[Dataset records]

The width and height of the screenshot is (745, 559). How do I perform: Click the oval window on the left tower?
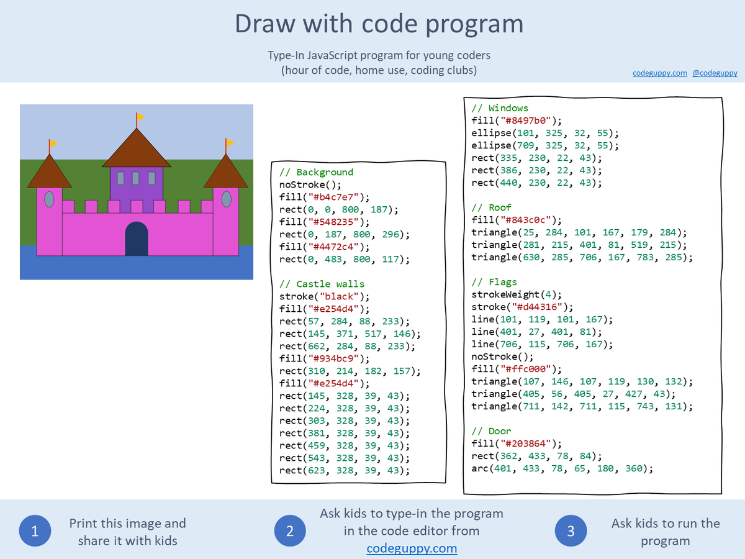point(50,199)
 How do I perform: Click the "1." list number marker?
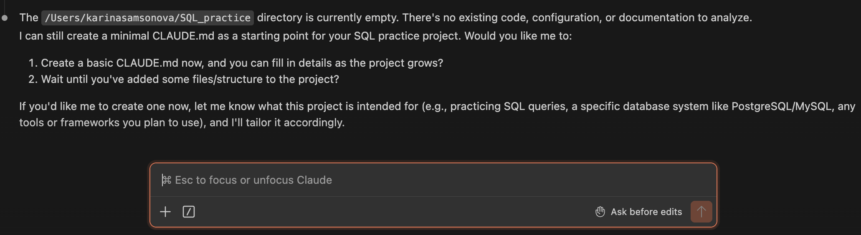tap(33, 63)

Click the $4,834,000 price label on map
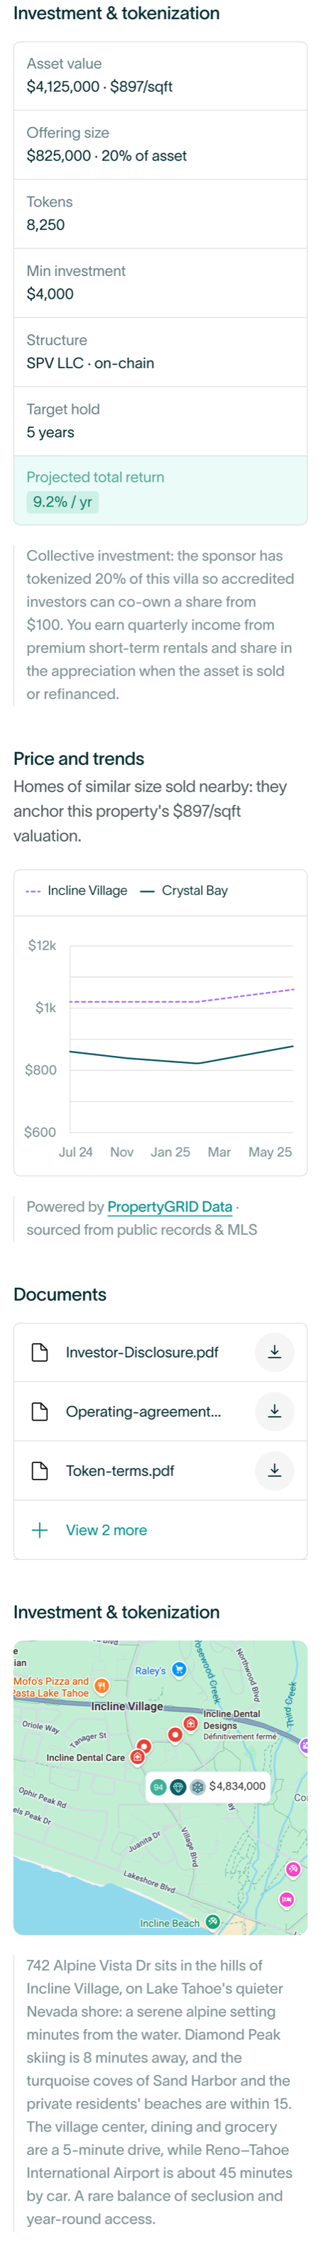tap(237, 1786)
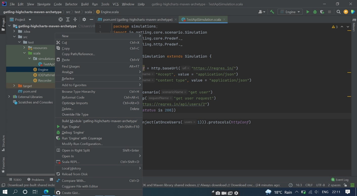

• [EXERCISE OBJECTIVE]:
Give back the records above exactly. Pictures stay out.

• [RESULT FOR THIS EXERCISE]:
The width and height of the screenshot is (745, 559). How do I perform: Click the oval window on the left tower?
point(50,199)
 How do I perform: Click the "1." list number marker?
tap(33, 63)

Click the $4,834,000 price label on map
tap(237, 1786)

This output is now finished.